Pioneer of aerodynamics
they thought he was real smart alec
he thought big they called it a phallic
they didn’t know he was panoramic
little eiffel stands in the archway
keeping low doesn’t make no sense

Taglio mai netto

Ho sentito il fiume deviato dal suo cammino, greto dimenticato ed ora immacolato, acqua di origine nota e destinazione sconosciuta, percorso in qualche modo piu’ triste e desolato.
Perche’ lo so e’ mistero, cosa dedurre da poca schiuma sopra arrotondate rocce e’ parola detta piano da non svelare anche quando segreto e’ attraversare del tempo, nozioni da imparare, crescere e non fermarsi al dolore del tramonto, arrendersi all’inevitabile ciclicita’ della vita, dell’esistere e ancora un passo a salire su scala d’umano avvicendarsi, metro in avanti verso valle e comunque spostarsi ciechi ed impauriti, trascinarsi, trascinati, viaggio senza movimento.
Forse ho spostato io quel fiume, certo ho spostato io quel fiume e cosa sarebbe accaduto non facendolo, il mare, dove sarebbe stato il mare, quali acque mescolate a quali, frutti, semi, alberi di strane radici, altri senza a navigare su nervosi flutti ma incombente fine come costante ed imprescindibile destinazione.
Uccidere sorriso e’ bestemmia contro umanita’ tutta e condanna esemplare e’ libero osservare orizzonte declinare in nero silenzio mentre alle spalle passato si disintegra in nomi indistinguibili tra loro, lacrime ammassate come carta fragile al tocco, quindi sto pagando, sconto pena tra note dolorose di sassofono senza speranza e senza cuore se cuore muore giorno per giorno tra distanti rive di terre inutilmente esplorate.

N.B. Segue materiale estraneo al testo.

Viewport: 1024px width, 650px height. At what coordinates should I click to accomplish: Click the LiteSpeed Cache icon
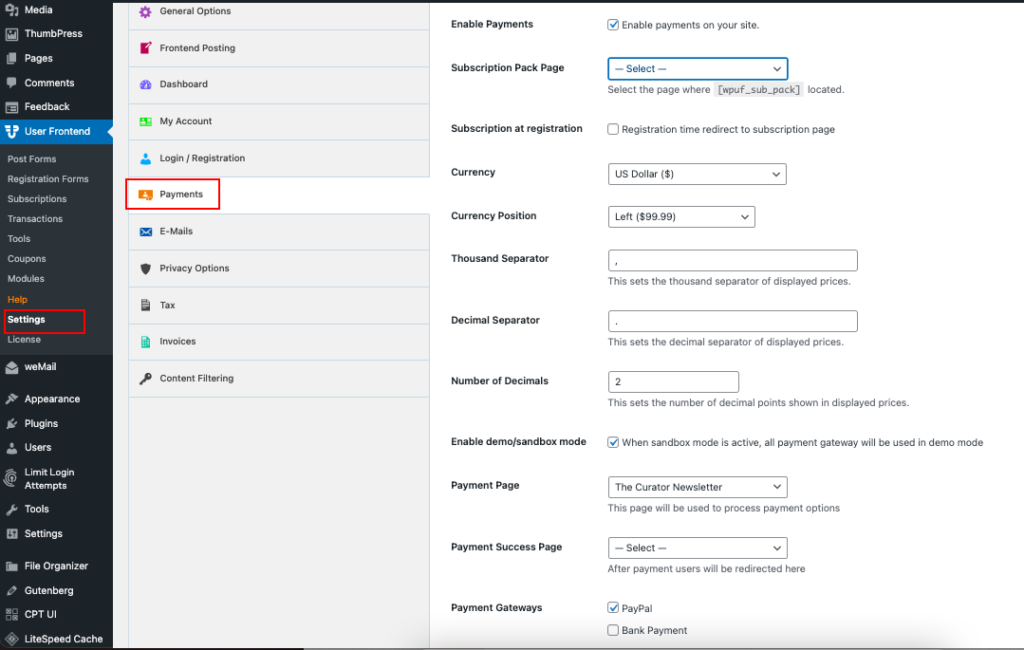12,639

Forse non so, cerco perdono nella confusione di acque comunque possenti malgrado colore non piu’ cristallino, troppa terra trascinata negli anni, troppe piogge gelate come frustate che sola mia schiema merita se alla fine nessuno vince, nessuno perde, tutti sopravvivono come possono e nulla e’ come doveva essere, tutto e’ meglio, tutto e’ peggio, tutto e’ diverso, tutto ha dolorosi spigoli e non e’ il male in se’ quanto la domanda che a stento esce da labbra secche ed inutile e’ guardare verso occhi miei bruciati da troppo buio.
Poter versare una canzone nel bicchiere di miglior cristallo certo non basta ma e’ tutto cio’ che so fare, e’ unico inutile merito di mani che non sanno vedere, solo rudemente afferrare e strappare e frantumare e giustificare l’innecessario come universale legge, come verita’ che sa di triste mondo reale in un desiderio frantumato.

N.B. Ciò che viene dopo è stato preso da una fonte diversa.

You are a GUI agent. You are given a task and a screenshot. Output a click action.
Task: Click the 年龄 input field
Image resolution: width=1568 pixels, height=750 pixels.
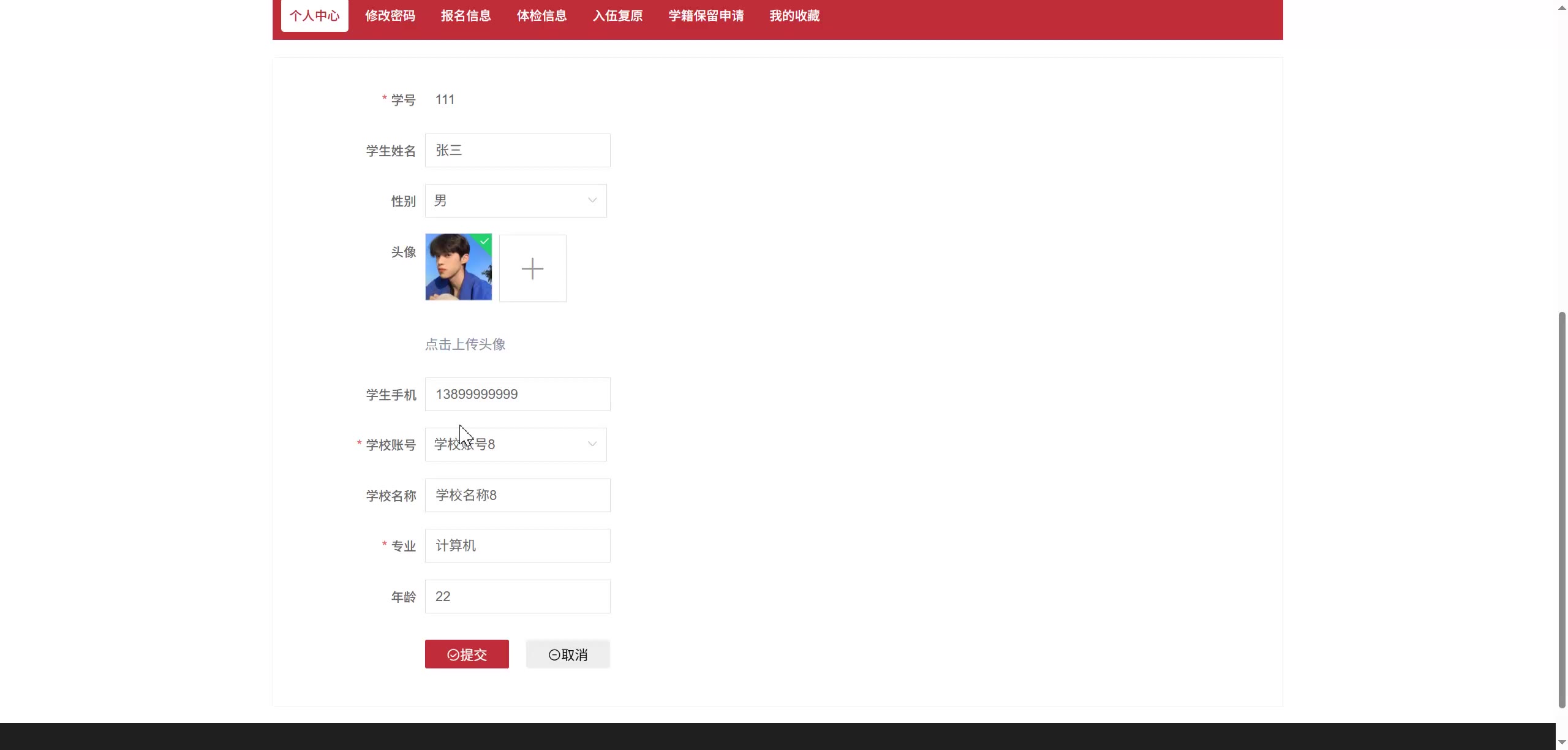(517, 597)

Sail on silvergirl sail on by
Your time has come to shine
All your dreams are on their way
See how they shine
If you need a friend
I’m sailing right behind

Segni dentro la mente

Stanotte sin troppo disprezzo indossa abiti dell’oggi per non cadere nella voragine di musica che continua a conoscermi, a salutarmi con una carezza e forse e’ vero essere unico tocco che ormai so accettare, sole labbra di lingua nota, pugno che ancora fa male e sangue vermiglio non mente, non mente mai.

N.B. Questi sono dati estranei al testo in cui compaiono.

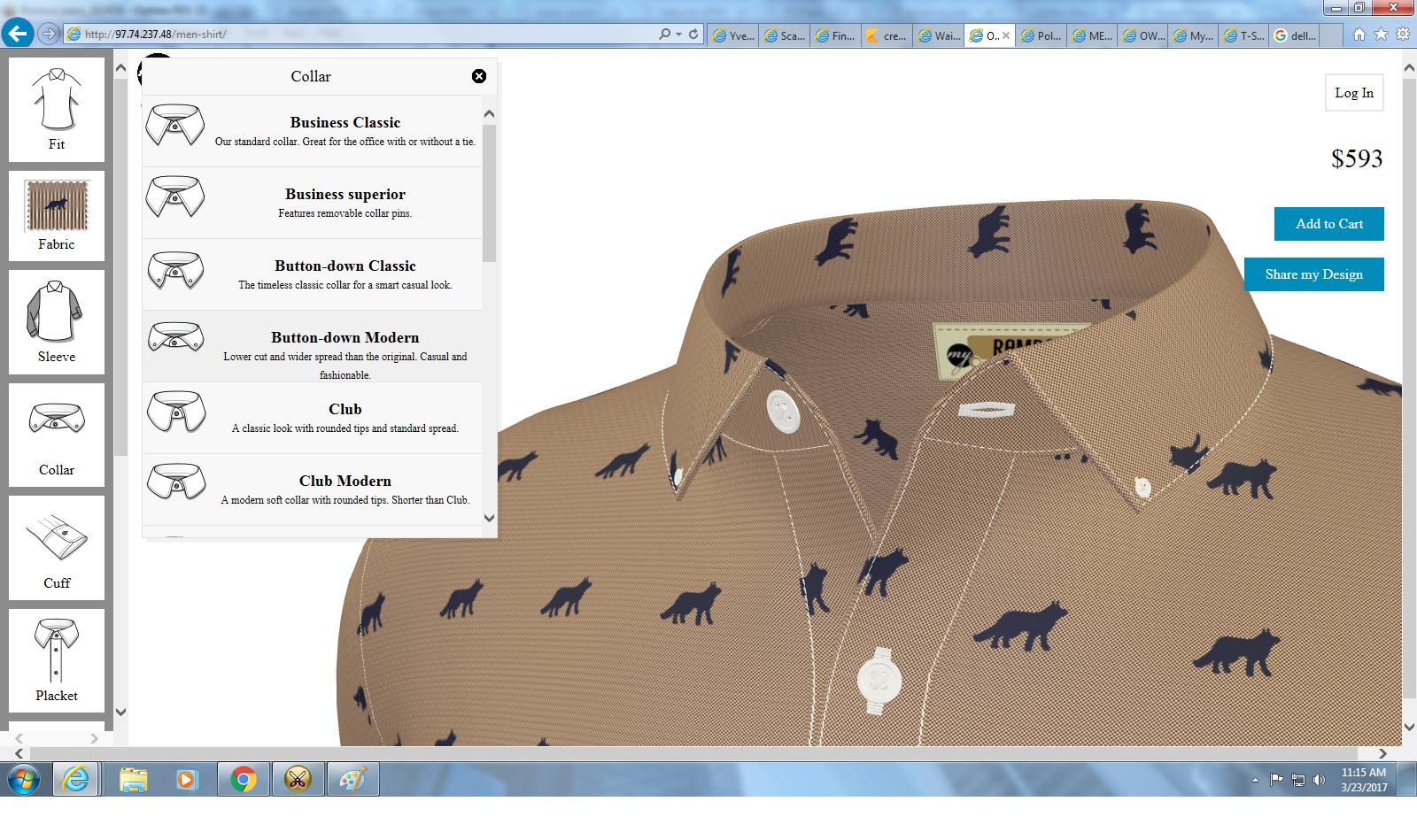Open the Sleeve customization option
This screenshot has height=840, width=1417.
(57, 321)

Istinto e mani nervose volano verso sigarette gia’ bruciate, fumo che ancora annebbia occhi arrossati in cerca di autunno mai terminato eppure spaventosamente lontano, mutazione, mutazione e trasformazione, forse crescita o abitudine segnata da solchi non ancora marcati ma inesorabili come fuoco che scava immobile superficie della terra, cristallizzando sabbia, evaporando acqua, incenerendo cio’ che incolpevole vive.
Si faccia avanti quel mare, piu’ vicino oggi di allora eppure sempre piu’ irraggiungibile, guscio di un sogno che non deve essere realizzato perche’ carne soda e compatta di corpo che non s’arrende e non vuole guardare, non vuole vedere, non pensa, non pensa e tutto e’ grigio e tutto e’ rosa e tutto e’ campo verde su fresca montagna, ruscello che ancora non so fermare, mani gelate e bagnate nella conquista di minimo comune denominatore che gia’ conosco e senza vanto posso solo regalare, senso univocamente determinato in un tutto fare ridotto a scelta giusta, quella almeno giusta si.
A volte e’ strana rivelazione, altre bisogno di regressione salutare e benefica, cibo dal gusto acerbo che porto lentamente alla bocca come ultimo pasto, nutrimento che sa di fine e immenso, di dono dovuto, di meritato inno a tutto quanto abbia un senso definibile ed ammirabile in un’arte che non si sa bene cosa, che non si sa bene come.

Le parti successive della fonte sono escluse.